And I can comprehend the motive for approval. An individual who is accepted in a group draws a lot of benefit from that. He has someone to talk to, someone to hunt with, someone to give him food on a rough day, someone to watch over him when he's sick, someone to protect him from others. It's a dead simple sociological motive.

A true atheist doesnt answer to any entity but his whims fir he understand that no relationship goal or person mean anything beyond the self and its satisfaction; and thats not assumption that is gotten purely on a logical development from the premise "there is no God"
And this definition of a true atheist, where did you find it? In the Atheist Handbook? Because I've never seen it before.

An atheist is just someone who doesn't have a belief in god, it's nothing more than that. It's nothing special. One person will say "I believe my horse is going to win this race and I'll be rich". Another person will say "I don't share that belief". That is all an atheist is. There is no implication about the values he must or must not hold, there are no rules that govern atheists. This is the very first thing to understand.
 

Alen

Senior Member
Apr 2, 2007
49,038
#43
A true atheist doesnt answer to any entity but his whims fir he understand that no relationship goal or person mean anything beyond the self and its satisfaction; and thats not assumption that is gotten purely on a logical development from the premise "there is no God"
When did something called "a true atheist" start existing ? The first guys who were called atheists were those Athenians who didn't fear the gods. They didn't bother to give sacrifices to the gods, they didn't care if the refugee is hiding in a sacred building and they entered the building and killed him. They were called godless because they didn't fear the gods because they didn't believe they existed.
I don't fear God, i don't believe God exists, i'm an atheist.
 

Martin

Senior Member
Dec 31, 2000
56,810
#44
deride all you want, you cant say one thing then change it whenever it seems fit if there's no significance to anything who cares about ancestors living or resiliency why go through it? anyways shatter your world when you see fit. if you re really an atheist and you re holding yourself to any moral grounds then i feel bad for you
It's completely useless debating with you, because you're never willing to actually accept any concrete argument and pursue it. And likewise when I respond to a specific point of yours you just move on to something else. It's like Muhammad Ali dancing in the ring.

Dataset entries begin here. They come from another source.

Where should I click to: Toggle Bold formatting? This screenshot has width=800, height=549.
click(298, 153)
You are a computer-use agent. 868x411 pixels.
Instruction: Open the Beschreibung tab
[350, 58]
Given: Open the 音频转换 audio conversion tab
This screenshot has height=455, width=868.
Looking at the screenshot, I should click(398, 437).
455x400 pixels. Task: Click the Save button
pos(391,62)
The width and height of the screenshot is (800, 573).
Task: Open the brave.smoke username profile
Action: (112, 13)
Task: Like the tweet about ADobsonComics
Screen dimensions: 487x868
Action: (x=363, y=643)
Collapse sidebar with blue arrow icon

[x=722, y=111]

You just keep making outlandish claims that you have no justification for and no intellectually honest person would accept in a debate without an argument to back them up.
 

Seven

In bocca al lupo, Fabio.
Jun 25, 2003
35,664
#48
I guess perhaps it's inevitable that a debate with such an ambitious title will be intellectually lacking.

The morality argument is laughable. "If God does not exist then objective moral values do not exist." Suppose you accept this premise. Now you have to explain why hundreds of religious sects with divergent moral values claim theirs were handed down by god. So you've made no progress at all towards finding these objective values. And then, incredibly, he goes on to say that objective moral values are obvious to everyone. He just decided out of the blue to make this a new premise and make his original statement irrelevant.

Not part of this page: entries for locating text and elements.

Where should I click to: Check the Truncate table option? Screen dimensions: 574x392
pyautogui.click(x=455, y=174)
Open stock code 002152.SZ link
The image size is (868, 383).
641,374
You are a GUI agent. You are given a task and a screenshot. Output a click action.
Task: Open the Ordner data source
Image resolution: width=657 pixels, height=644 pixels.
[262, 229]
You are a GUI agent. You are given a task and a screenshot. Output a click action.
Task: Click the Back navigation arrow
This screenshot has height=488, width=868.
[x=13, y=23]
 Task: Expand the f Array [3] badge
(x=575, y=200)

The atheist is a jackass with his arrogant and patronizing overtones.

This stuff is really boring, verynine. Both the form, the long preludes and the statements themselves.
True, but some "objective" moral values do exist. Virtually no culture allows random murder or theft. In fact many anthropologists agree that there are a couple of core values almost every culture has. However, this does not really do the pro-God side any good, as one could also argue that it's a survival mechanism. We don't allow random murder, because we don't want to be murdered ourselves.
 

Martin

Senior Member
Dec 31, 2000
56,810
#49
True, but some "objective" moral values do exist. Virtually no culture allows random murder or theft. In fact many anthropologists agree that there are a couple of core values almost every culture has. However, this does not really do the pro-God side any good, as one could also argue that it's a survival mechanism. We don't allow random murder, because we don't want to be murdered ourselves.
Now you're talking "some". So which ones are core values and which aren't? Are the "core" values the only ones that are universal? Beyond those, every culture tends to get creative.

If they do exist, it's still a very poorly defined set of values, isn't it?
 
Aug 1, 2003
17,631
#50
But that's the whole problem with man made values/morals isn't it? With man made values what I think is right may not be what you think is right so there's never a general consensus. Of course we agree that just killing someone is wrong but life's not so black and white unless you support Juve.

But then again you could say the same thing about God or religion as well since there are so many religions out there anyway, and more often than their laws are open to intepretation.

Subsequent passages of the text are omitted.